Specifically, they unveiled what could prove to be a historic new level of Air Force engagement in the nation’s ground combat operations.

This year’s symposium, held Feb. 13-14, was titled “Integrated Air War in the 21st Century: Lessons Learned From Operation Iraqi Freedom and the Way Ahead.”

What follows are summaries of the speakers’ presentations and press remarks during the two-day conference. Full transcripts of the formal presentations may be found at www.afa.org.

James G. Roche, Secretary of the Air Force

The Air Force will devote more resources to special operations forces and put more emphasis on directly supporting ground forces, said Air Force Secretary James G. Roche.

The new focus stems from Air Force experiences in the Global War on Terror. Roche cited an Operation Iraqi Freedom action in which some 1,400 SOF troops, working with air and space forces, essentially paralyzed 11 Iraqi divisions. “Not only did they virtually hold terrain with a minimum footprint, they ensured that the 3rd Infantry Division’s drive to Baghdad was significantly easier than it would have been had those Iraqi divisions moved south,” said Roche.

He directed special attention to what he termed “battlefield airmen”—USAF personnel on the ground who work directly with land forces. They were “highly effective, controlling large areas with limited forces and … tailored coalition airpower,” he said. This was a powerful lesson that won’t be forgotten, Roche asserted.

“Special operations in our Air Force is not and cannot be a peripheral capability. … Wherever we fight in the future, the capabilities of our special operators will be integral to our success,” he said.

Among recent changes, combat search and rescue has been transferred from Air Combat Command to Air Force Special Operations Command, said Roche. He also noted that the Air Force’s CSAR community will get a new helicopter as soon as possible.

USAF is developing lighter, all-weather gear for combat controllers as part of its battlefield airmen project, said Roche. He predicts ground controllers will soon be able to precisely designate targets at a distance of more than six miles, pass data directly to overhead aircraft, and get an electronic receipt stating the time when ordnance will strike the target.

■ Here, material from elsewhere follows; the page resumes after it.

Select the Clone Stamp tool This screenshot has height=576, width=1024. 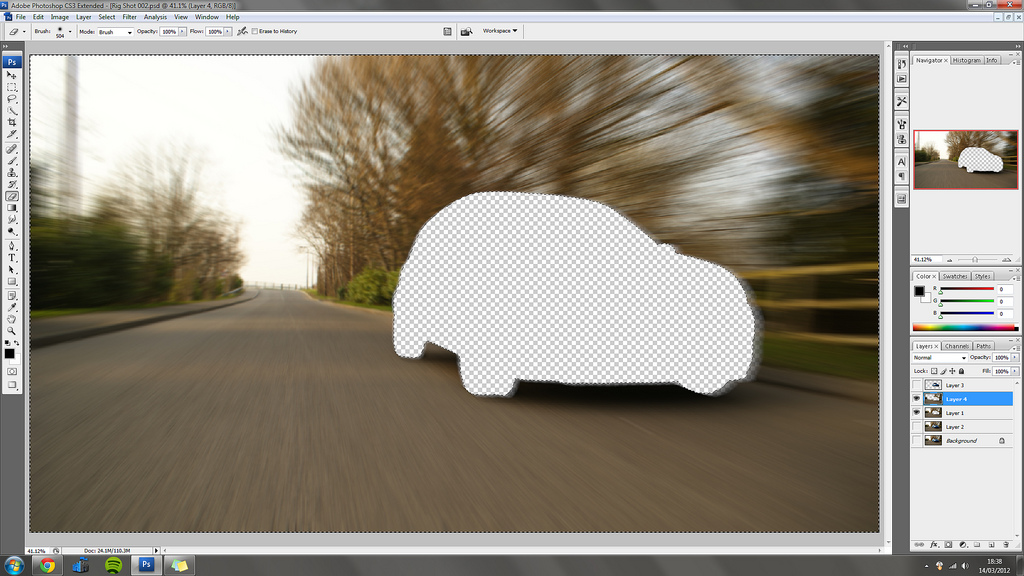[x=12, y=171]
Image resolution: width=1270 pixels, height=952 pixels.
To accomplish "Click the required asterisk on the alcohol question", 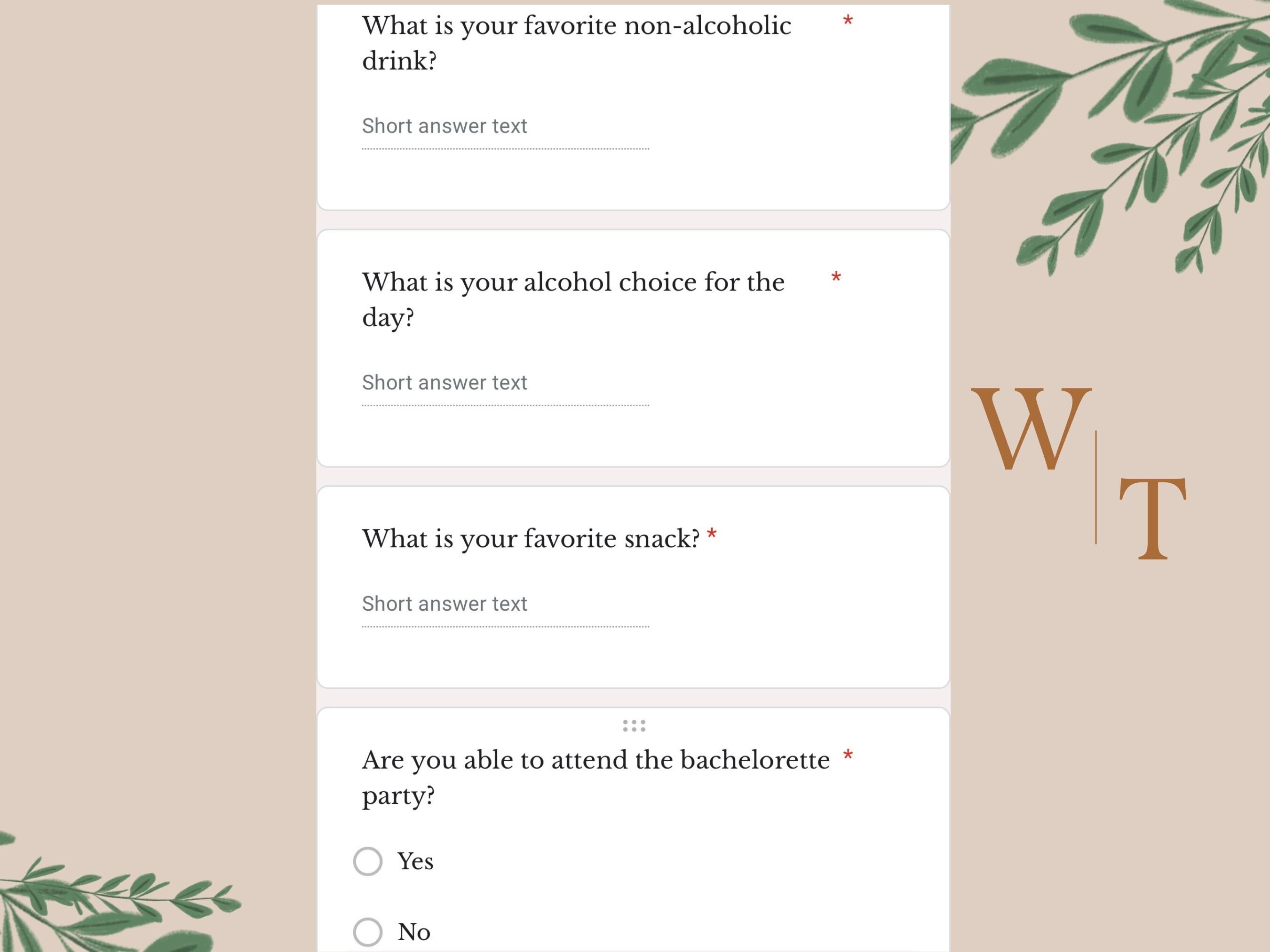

Moreover, the Air Force plans to pull together all battlefield airmen—including combat controllers, pararescuemen, combat weather specialists, enlisted terminal attack controllers, and tactical air control party airmen—under a common organizational and training structure. Roche said that will “strengthen the combat power they bring to the battlefield, whether they bring it as part of ACC or part of AFSOC.”

The Air Force already is committed to buying CV-22s to replace the MH-53 Pave Low helicopters, now nearing 40 years in age, Roche noted. He said the CV-22 will provide unprecedented capabilities for infiltration and extraction of SOF troops and maybe even long-range CSAR. However, it will not be suitable as a gunship, a helicopter tanker, or as a C-130 replacement, Roche asserted.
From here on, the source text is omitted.